The data:
###

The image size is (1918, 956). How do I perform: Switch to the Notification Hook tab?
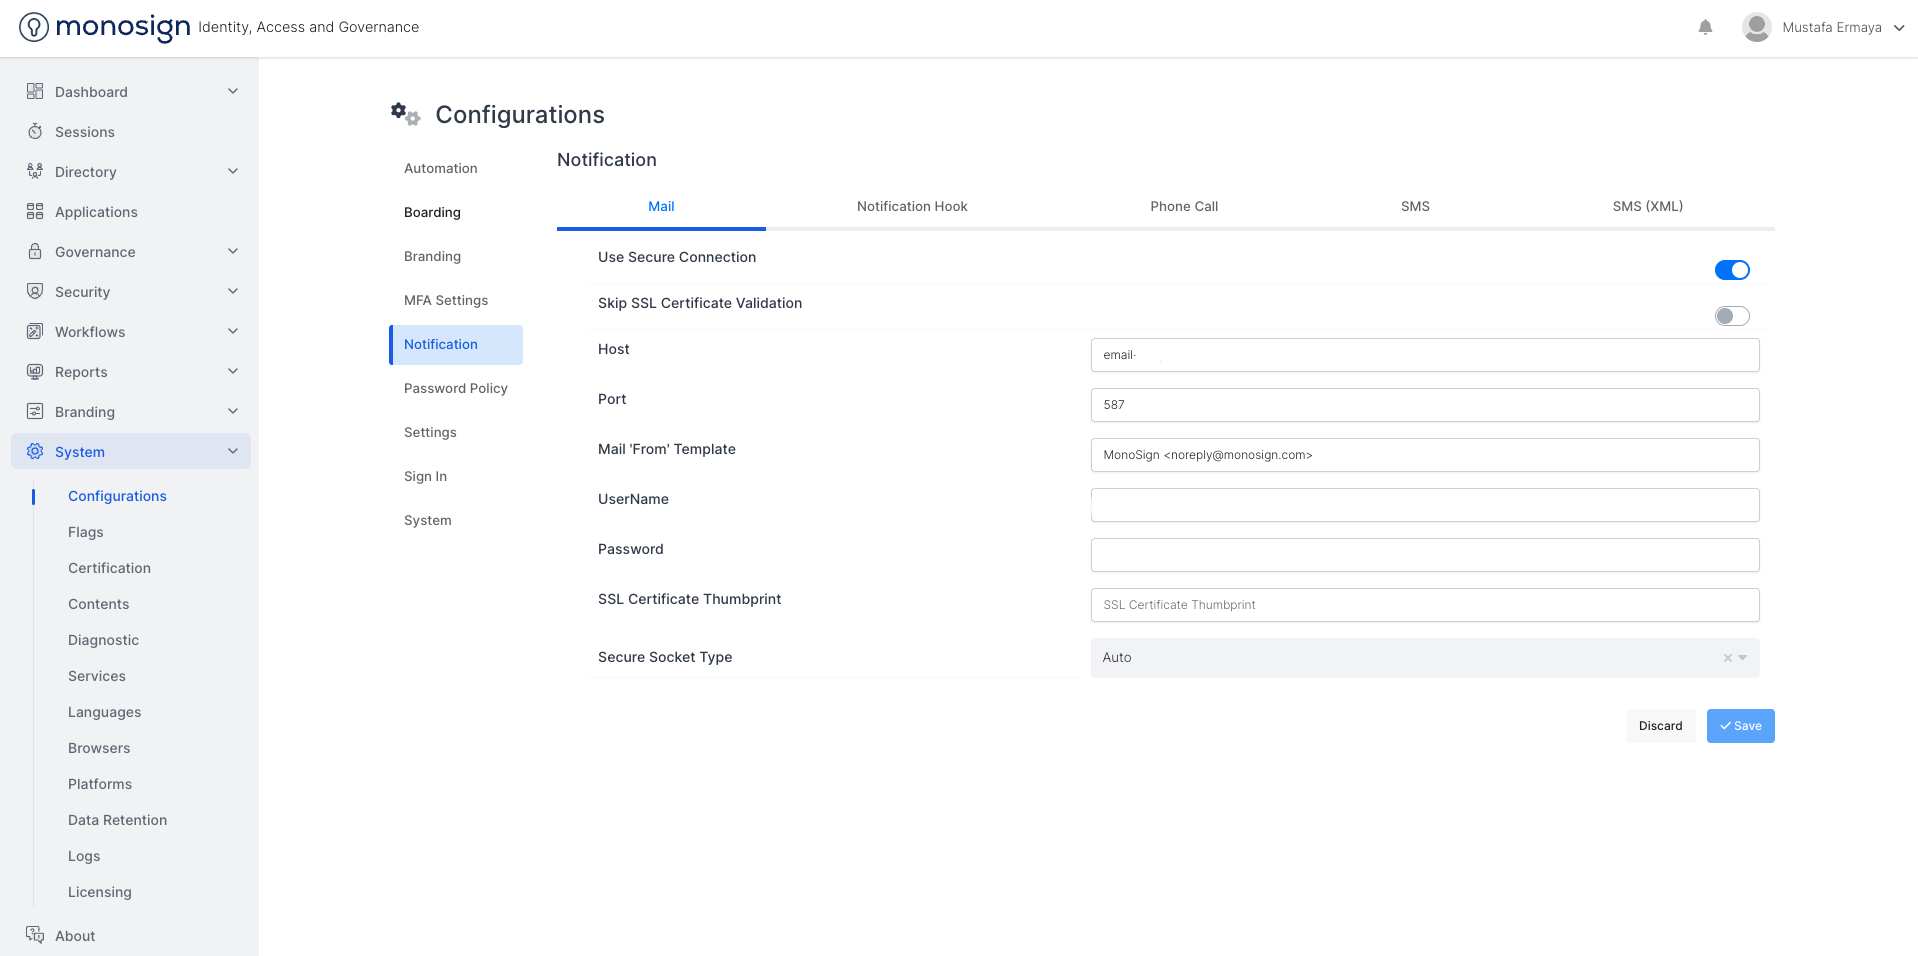[911, 207]
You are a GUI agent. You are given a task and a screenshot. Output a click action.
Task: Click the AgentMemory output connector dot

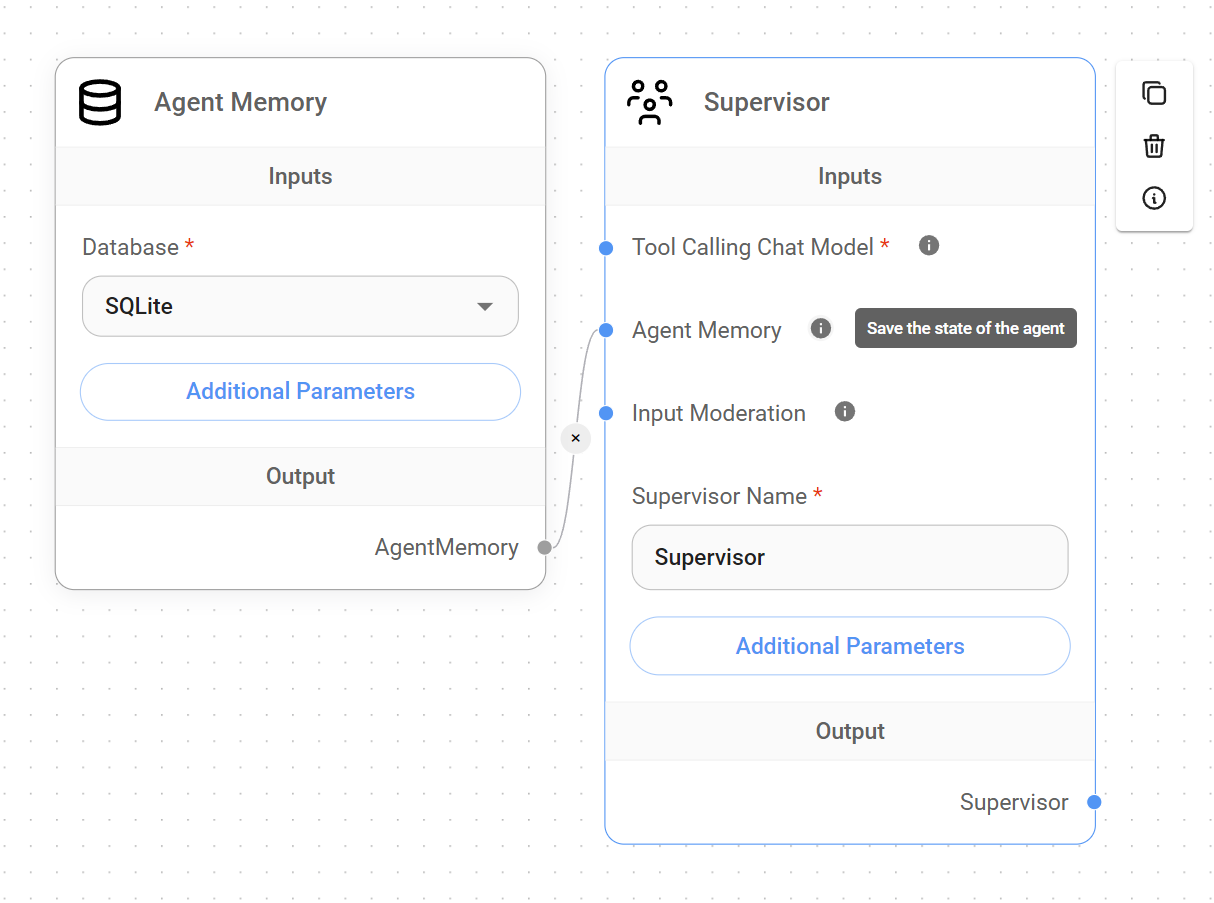tap(544, 547)
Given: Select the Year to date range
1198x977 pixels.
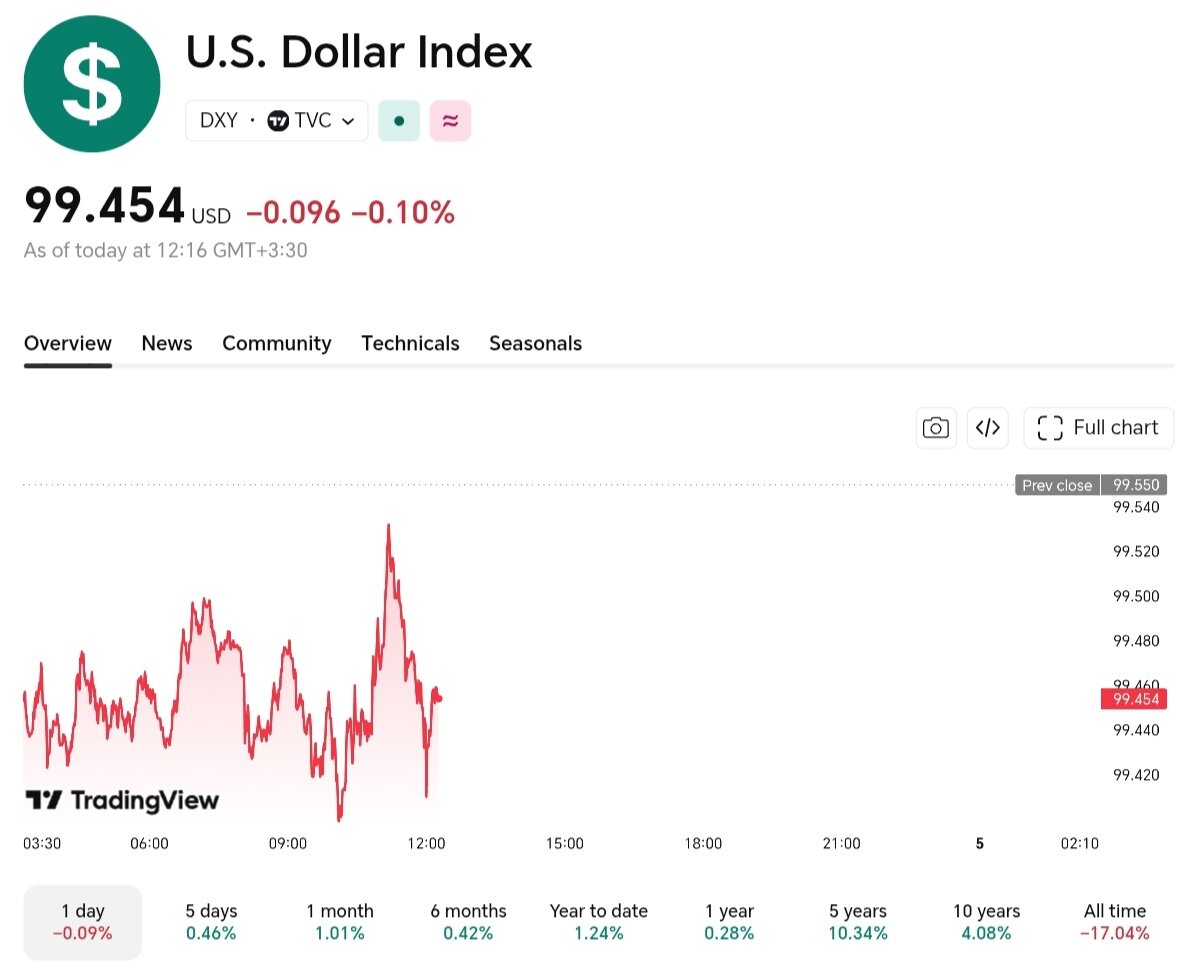Looking at the screenshot, I should [599, 922].
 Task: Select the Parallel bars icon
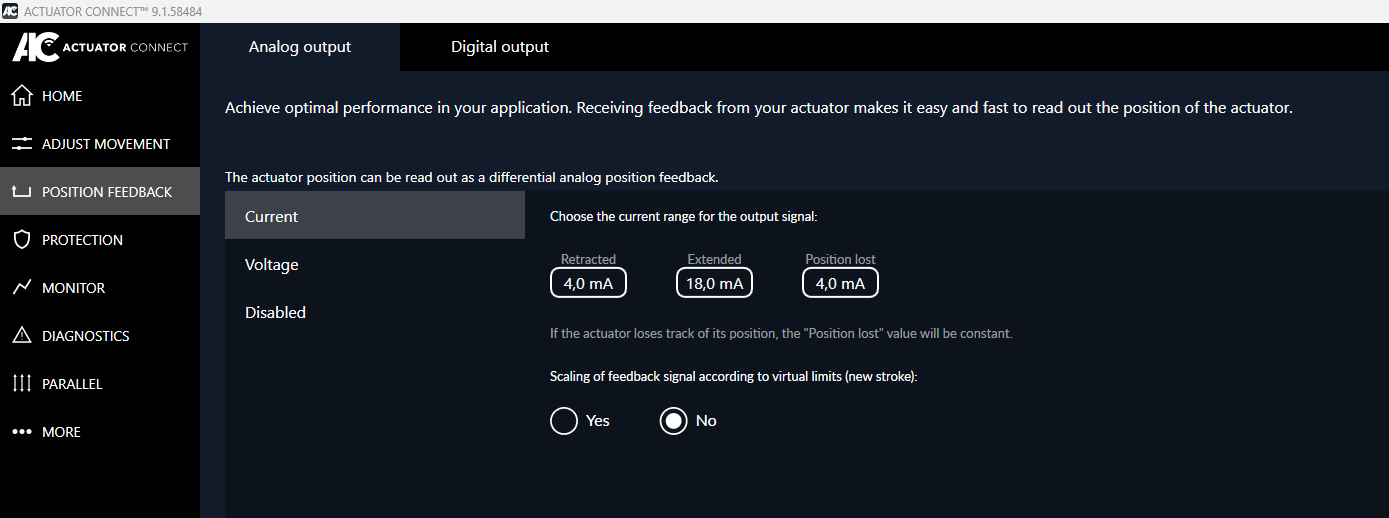(22, 384)
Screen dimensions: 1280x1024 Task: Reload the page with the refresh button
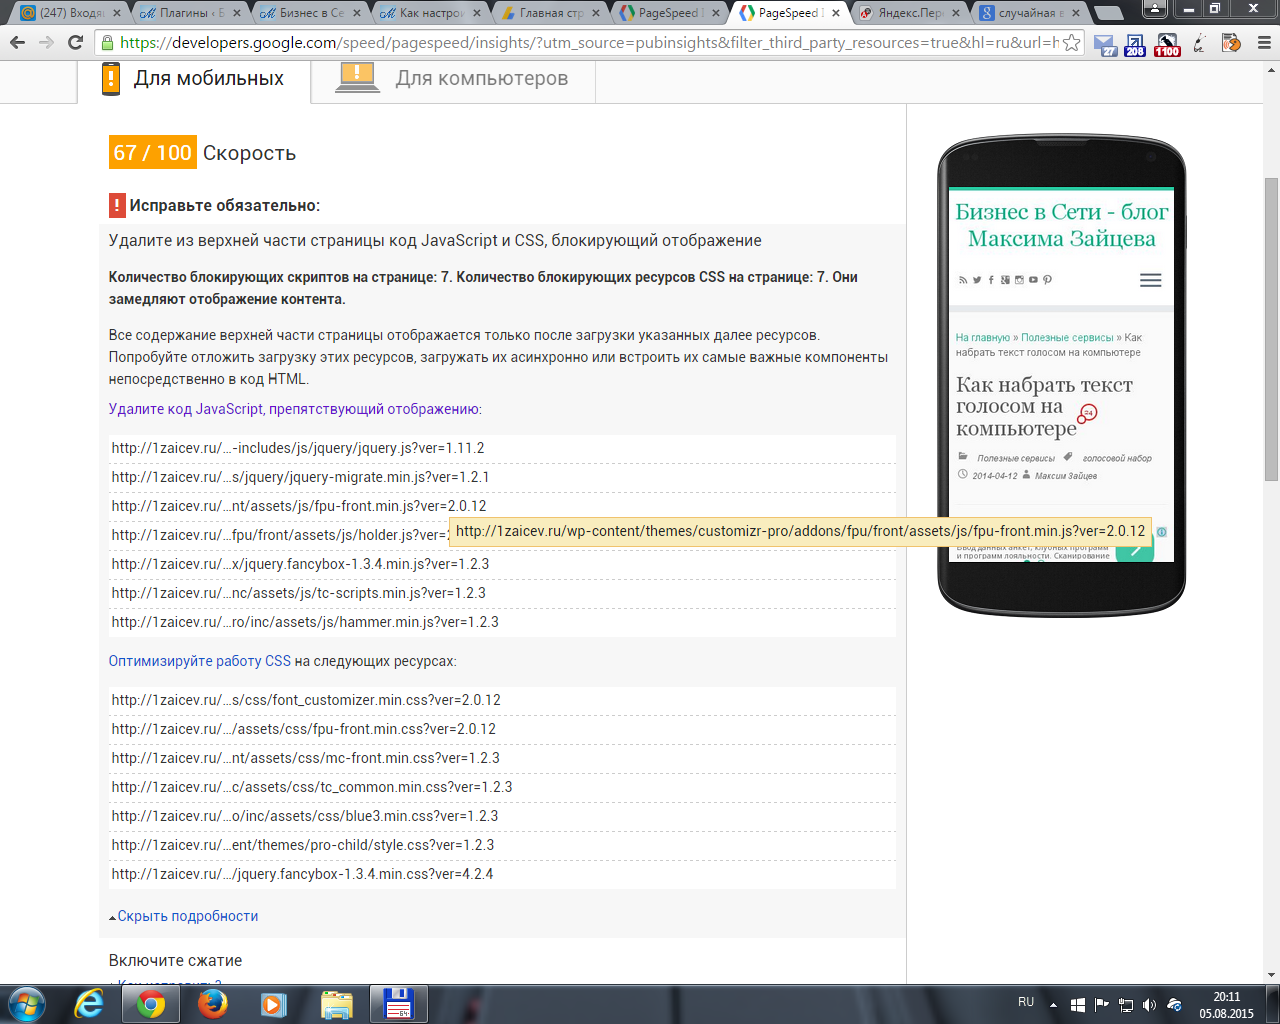[75, 43]
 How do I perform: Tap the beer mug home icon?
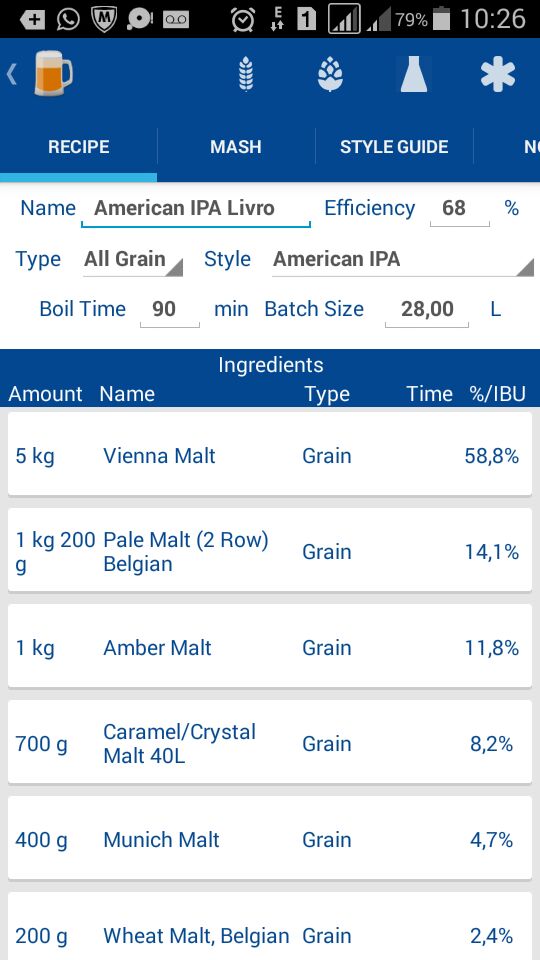[53, 74]
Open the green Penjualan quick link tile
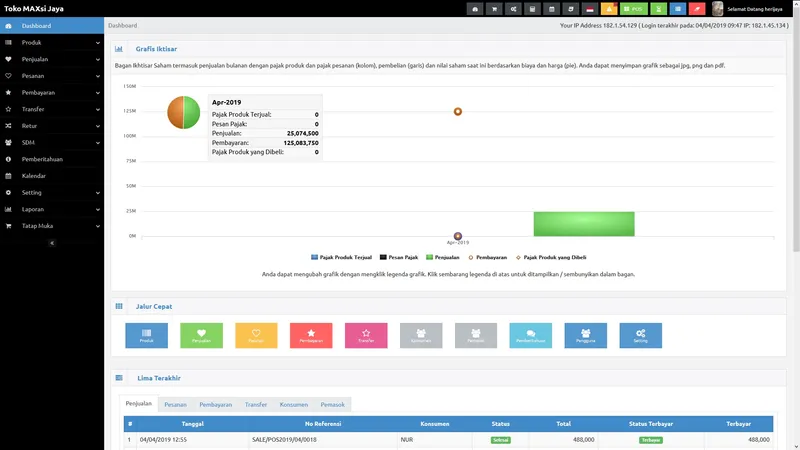 (x=201, y=336)
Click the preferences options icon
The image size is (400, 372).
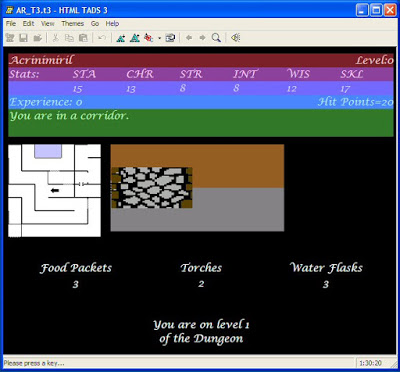[170, 38]
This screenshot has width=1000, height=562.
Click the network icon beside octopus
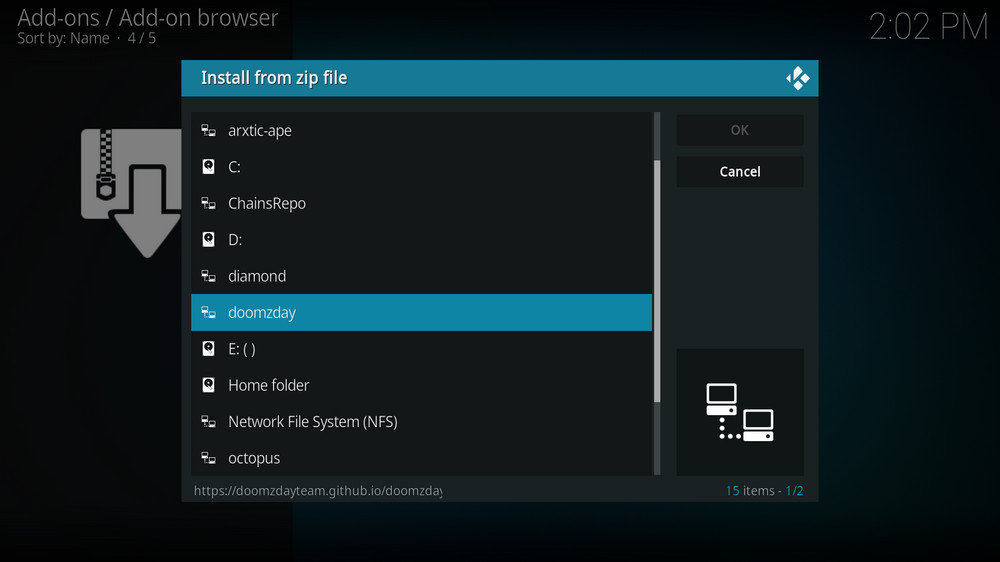point(208,458)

###

Aim: Write out the lines above from the first one through the line containing "(x=201, y=336)", including both, and leave the pictures out.

Written solution:
The image size is (1918, 956). How do I perform: Switch to the Notification Hook tab?
[911, 207]
You are a GUI agent. You are given a task and a screenshot. Output a click action.
Task: Click the AgentMemory output connector dot

tap(544, 547)
Given: Select the Year to date range
1198x977 pixels.
Looking at the screenshot, I should [599, 922].
 Task: Select the Parallel bars icon
(22, 384)
Screen dimensions: 1280x1024 Task: Reload the page with the refresh button
[75, 43]
 How do I perform: Tap the beer mug home icon?
[53, 74]
Open the green Penjualan quick link tile
 (x=201, y=336)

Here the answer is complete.